トウキの後ろをついて歩きながら、瑞樹はある違和感を感じていた。ムラサキの時にも感じていたことだが、それはムラサキ独自の個性なんだと思っていた。だけどこの人にも何か共通した雰囲気を感じていた。それは……存在の希薄さのようなもの。
表情の乏しさとか匂いのなさとか体温の低さとか(実際に触った訳ではないが……)が、他の人たち、ミントやコブやカナメなどとは違う気がするのだ。
『どう? ムラサキからの課題はクリアできそうかい?』
管理棟の一室で、トウキは訊いた。
[さっぱりダメです。どうしても問題がわかりません。何が問題かさえ分からないんだから、当然解決策もない訳で……なにかヒントのようなものはもらえないんでしょうか?]

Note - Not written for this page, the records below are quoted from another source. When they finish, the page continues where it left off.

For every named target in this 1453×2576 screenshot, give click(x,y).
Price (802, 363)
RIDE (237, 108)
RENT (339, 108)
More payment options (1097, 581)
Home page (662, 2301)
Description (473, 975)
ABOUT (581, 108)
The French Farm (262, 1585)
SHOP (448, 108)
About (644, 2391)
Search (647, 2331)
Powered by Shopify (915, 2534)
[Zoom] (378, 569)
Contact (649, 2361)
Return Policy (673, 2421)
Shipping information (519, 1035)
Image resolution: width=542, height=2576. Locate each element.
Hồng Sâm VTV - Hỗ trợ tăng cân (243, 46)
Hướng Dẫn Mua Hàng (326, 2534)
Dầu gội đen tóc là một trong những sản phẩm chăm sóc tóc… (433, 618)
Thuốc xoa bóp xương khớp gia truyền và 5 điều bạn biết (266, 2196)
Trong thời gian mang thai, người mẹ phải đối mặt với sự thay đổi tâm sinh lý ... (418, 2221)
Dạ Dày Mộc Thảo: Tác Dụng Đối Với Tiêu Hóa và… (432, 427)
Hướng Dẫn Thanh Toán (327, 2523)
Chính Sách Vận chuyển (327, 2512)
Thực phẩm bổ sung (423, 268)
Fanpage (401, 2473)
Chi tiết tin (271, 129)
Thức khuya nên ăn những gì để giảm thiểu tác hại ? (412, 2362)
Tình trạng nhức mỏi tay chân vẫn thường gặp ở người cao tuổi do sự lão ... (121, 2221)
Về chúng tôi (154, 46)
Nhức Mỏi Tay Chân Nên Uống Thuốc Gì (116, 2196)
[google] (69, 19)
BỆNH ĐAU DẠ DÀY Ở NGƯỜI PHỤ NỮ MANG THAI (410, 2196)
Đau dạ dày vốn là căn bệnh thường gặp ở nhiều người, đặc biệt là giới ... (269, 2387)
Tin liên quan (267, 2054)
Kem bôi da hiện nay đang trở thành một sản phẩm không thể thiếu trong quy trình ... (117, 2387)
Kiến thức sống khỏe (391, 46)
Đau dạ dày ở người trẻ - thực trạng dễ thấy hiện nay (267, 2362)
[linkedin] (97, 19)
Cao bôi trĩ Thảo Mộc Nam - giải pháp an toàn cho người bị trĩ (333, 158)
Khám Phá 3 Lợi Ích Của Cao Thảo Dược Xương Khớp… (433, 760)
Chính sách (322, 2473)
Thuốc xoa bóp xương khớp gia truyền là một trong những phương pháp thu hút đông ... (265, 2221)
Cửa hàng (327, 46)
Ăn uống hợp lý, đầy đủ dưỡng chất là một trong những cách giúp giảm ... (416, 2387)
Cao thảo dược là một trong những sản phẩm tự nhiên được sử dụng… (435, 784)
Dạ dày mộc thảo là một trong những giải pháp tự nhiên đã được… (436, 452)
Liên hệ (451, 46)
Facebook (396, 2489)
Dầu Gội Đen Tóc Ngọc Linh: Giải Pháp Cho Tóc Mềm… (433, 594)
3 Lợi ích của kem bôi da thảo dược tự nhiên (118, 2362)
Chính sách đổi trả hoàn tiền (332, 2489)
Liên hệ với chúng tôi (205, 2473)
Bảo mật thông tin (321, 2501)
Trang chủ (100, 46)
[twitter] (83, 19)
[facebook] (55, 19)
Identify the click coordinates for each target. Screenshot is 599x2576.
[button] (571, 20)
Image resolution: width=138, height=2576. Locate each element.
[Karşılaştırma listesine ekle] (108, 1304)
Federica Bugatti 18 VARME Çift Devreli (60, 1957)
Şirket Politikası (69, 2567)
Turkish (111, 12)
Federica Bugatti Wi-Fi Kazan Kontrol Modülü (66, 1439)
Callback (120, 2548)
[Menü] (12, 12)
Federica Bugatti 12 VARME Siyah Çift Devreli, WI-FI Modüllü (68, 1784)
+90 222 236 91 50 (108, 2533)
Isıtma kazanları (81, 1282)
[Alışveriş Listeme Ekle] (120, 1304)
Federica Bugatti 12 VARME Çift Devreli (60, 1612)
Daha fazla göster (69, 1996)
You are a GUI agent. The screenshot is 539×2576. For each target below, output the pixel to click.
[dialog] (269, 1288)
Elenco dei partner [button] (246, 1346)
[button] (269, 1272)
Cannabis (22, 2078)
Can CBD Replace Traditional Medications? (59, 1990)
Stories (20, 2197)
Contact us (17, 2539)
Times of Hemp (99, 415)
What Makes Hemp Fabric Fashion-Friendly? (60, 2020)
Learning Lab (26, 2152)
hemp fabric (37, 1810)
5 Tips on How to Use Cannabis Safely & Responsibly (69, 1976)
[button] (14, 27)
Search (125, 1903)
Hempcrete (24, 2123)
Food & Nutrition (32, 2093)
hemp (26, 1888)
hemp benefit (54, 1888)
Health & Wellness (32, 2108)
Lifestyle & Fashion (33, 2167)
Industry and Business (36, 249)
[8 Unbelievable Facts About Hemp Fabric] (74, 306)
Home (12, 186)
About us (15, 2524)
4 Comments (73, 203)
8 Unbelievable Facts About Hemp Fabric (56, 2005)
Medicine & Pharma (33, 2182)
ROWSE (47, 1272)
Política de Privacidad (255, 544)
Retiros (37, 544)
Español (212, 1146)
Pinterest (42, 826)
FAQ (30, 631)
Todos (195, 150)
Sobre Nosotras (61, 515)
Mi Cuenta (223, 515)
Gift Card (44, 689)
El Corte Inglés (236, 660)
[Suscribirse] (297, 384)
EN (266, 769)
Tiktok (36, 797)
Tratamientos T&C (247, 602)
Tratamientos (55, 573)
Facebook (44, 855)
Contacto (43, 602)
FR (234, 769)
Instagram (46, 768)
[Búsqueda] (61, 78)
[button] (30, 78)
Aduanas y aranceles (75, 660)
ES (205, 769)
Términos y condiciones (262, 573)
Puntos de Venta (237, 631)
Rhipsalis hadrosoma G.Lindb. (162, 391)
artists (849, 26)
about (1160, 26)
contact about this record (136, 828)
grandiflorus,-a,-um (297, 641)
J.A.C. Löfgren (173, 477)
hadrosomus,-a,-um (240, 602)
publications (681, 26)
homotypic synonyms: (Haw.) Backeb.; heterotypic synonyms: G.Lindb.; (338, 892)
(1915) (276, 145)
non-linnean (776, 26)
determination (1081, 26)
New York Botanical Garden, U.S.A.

トウキはキラキラ光る瞳で悪戯っぽく瑞樹を見つめていたが、やがて苦笑した。
『全く? 全く何も感じない?』
[何かを感じろって言われてたんでしたっけ? 私、何が問題かは何も感じませんよ、でも……」
『でも、何?』
[ここの植物のことなんですけど…もしここが本当に地球ではなくて、これから地球に行こうとか考えているんなら、ここの植物は太陽光を当てない方がいいと思いますよ]
『それはどうして?』
[なんだかうまく言えないんだけど、枯れるような気がする。ここは暖かい気候な割には光度が弱いですよね。私が住んでいた日本という国は温帯に属していて、中くらいな気候、つまり暑すぎず寒すぎずの国だけど、ここよりはずっと光線が強いですよ、たぶん。だから、太陽光線はここの植物にはきついんじゃないかなって、それくらいかな、感じたのは……]
『君がそう言うのならそうなんだろうね』
トウキは微笑みながらそう言う。
[信じるの?]
すんなり受け入れられたことに逆にびっくりする。なんでそんなことが分かるのかとか、調べたのかとかつっこまれると思っていた。
『嘘なの?』
瑞樹は首を横に振る。嘘をついたつもりはなかった。そう感じたのは本当だったから。
「あの……ムラサキさんはなんて?」
この人はムラサキの言葉を伝えに来たのではなかったか、ふと思い出した瑞樹は訊いてみる。何故か、さっきから心の中がざわざわして居たたまれなかった。何かが頭の中で勝手に動き回っている感じ、落ち着かない。
『何か必要なものはありませんか、とのことだよ』
トウキが微笑みを湛えたまま言った。
「それだけ?」
瑞樹は呆然とする。
『それだけだよ』
瑞樹の心の中で失望がじわじわと絶望に変わっていく。
「……必要なのはヒント、問題、解答よ! 私を家に帰して。お願い帰してください」
瑞樹は泣き出した。何故か自分をうまく抑えることができなくて心が暴走する。いつもなら、こんな場面で、会ったばかりの人の前で泣くような自分ではなかったのに、まるでひびが入ってしまったグラスのように涙が止まらなかった。嗚咽さえ止めることができない。
『扉は開いた。後は君次第だ』
謎の言葉と微笑みを残してトウキは部屋を出て行った。
彼が出て行ったと同時に瑞樹は号泣した。どうしてなのかは分からない。何かが心の中から溢れ出して止まらなかった。
* * *
人の記憶は曖昧なものだ。今自分が見ている景色だって、隣で見ている人の景色とは違うかもしれない。色とか空気とか音とか……人は自分に関係する情報を選り分けて、自分に必要な情報だけを見ている。自分だけの自分本位な記憶を完璧なまでに人に伝えられたとしたら、その人は私の心に潜む善意や好意や悪意までをも見てしまうことにならないだろうか。そう思うといたたまれなくなる。